(ASSIGNED TASK)
Lines from the entries below that hold "search" form the answer; copy all of them.
─── DATA EXCERPTS
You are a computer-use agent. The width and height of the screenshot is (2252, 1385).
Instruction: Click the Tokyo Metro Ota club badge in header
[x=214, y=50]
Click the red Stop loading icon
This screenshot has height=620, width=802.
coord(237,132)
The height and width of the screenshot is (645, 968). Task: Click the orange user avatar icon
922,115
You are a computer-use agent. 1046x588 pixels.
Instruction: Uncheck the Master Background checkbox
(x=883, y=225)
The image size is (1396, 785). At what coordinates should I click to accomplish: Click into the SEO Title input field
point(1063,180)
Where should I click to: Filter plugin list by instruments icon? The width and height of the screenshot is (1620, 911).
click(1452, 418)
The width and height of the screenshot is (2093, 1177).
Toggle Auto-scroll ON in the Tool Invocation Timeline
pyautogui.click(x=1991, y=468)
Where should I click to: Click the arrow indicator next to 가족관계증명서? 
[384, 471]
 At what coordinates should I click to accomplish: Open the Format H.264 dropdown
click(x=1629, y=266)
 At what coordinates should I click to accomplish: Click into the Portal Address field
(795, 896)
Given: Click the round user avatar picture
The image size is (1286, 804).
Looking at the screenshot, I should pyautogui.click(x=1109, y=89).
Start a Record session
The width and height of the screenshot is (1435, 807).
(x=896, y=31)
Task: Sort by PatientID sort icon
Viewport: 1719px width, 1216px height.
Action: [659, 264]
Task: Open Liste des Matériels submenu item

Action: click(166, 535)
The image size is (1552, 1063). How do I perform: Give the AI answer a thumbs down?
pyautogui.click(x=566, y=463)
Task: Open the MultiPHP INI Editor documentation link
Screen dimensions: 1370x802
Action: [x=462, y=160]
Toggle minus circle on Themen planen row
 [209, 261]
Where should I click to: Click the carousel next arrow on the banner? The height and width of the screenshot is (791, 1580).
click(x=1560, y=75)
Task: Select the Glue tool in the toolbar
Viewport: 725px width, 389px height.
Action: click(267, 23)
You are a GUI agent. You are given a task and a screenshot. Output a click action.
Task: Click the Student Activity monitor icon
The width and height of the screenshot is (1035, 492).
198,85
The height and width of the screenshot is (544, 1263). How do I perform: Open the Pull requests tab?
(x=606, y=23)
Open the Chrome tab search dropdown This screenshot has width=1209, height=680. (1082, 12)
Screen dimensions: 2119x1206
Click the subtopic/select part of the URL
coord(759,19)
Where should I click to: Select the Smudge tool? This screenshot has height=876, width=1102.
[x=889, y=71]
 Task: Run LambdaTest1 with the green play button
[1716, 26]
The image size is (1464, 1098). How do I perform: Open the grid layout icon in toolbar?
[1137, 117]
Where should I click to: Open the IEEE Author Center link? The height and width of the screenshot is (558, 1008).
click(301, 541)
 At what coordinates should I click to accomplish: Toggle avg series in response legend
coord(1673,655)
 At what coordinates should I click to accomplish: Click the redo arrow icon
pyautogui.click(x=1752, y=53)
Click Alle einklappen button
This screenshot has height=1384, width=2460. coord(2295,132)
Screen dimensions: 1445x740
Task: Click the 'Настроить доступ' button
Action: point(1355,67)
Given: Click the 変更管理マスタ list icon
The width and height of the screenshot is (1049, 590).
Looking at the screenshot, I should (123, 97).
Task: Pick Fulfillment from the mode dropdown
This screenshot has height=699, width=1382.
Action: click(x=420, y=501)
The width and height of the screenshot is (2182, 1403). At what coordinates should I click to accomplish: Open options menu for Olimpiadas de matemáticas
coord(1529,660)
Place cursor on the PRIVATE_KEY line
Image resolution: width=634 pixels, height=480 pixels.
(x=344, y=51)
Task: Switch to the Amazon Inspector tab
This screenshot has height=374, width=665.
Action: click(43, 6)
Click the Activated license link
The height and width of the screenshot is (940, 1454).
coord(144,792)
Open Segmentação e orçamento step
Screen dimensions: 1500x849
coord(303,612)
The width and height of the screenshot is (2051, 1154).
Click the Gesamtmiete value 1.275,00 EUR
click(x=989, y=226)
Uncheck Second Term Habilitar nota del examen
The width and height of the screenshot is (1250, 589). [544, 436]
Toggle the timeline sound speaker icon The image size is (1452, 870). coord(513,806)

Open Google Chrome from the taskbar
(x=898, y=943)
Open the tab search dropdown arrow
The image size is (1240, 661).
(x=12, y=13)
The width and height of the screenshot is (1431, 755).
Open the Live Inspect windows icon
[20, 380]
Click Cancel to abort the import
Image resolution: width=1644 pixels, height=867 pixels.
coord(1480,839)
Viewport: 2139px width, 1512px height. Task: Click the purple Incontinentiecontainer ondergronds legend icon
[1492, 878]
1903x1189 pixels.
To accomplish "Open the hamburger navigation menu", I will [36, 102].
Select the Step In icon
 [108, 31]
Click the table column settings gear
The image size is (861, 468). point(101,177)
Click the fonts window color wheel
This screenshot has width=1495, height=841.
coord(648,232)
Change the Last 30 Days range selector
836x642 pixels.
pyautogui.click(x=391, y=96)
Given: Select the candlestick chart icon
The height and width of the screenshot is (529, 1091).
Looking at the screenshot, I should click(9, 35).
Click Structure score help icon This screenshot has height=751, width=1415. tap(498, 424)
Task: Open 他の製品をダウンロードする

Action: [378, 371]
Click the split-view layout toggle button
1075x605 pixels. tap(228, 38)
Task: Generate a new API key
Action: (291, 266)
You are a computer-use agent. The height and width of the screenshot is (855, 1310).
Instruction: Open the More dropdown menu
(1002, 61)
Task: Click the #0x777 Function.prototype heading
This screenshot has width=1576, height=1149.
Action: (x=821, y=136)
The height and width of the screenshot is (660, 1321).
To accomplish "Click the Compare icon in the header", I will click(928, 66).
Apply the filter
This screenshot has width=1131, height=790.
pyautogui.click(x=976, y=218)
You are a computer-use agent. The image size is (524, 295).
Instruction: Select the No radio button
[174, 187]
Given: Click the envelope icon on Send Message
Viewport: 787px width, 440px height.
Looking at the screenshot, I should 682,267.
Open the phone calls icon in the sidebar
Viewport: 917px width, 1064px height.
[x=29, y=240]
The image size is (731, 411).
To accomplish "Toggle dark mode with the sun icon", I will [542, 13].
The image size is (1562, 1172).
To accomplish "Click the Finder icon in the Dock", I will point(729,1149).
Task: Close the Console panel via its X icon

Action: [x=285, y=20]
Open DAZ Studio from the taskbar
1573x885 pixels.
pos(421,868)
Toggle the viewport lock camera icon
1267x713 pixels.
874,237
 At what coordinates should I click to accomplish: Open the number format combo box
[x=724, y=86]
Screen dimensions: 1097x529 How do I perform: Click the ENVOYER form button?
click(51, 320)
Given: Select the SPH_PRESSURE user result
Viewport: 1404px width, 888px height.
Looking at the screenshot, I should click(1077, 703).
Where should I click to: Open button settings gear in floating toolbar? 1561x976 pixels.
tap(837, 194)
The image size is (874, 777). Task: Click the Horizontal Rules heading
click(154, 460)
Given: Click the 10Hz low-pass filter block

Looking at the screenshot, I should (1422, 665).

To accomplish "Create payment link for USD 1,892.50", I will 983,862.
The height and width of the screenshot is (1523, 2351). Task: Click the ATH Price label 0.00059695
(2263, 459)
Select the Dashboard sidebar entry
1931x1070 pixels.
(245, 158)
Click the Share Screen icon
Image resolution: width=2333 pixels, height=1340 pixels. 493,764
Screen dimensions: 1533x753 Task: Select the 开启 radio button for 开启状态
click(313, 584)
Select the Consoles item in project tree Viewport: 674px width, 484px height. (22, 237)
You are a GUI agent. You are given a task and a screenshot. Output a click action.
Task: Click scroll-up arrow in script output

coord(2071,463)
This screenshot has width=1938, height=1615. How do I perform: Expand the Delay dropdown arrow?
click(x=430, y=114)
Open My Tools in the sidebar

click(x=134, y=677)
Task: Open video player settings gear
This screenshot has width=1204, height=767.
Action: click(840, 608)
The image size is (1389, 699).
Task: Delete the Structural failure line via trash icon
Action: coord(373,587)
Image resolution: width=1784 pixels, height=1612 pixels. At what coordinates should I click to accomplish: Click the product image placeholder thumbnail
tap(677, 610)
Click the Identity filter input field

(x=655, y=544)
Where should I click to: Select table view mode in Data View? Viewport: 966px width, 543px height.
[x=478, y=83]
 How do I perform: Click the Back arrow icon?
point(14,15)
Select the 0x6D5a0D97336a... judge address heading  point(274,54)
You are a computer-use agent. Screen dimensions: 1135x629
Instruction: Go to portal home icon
──────
(RESPONSE BOX)
Open the Chrome tab search dropdown This screenshot has width=1209, height=680. (1082, 12)
Open the tab search dropdown arrow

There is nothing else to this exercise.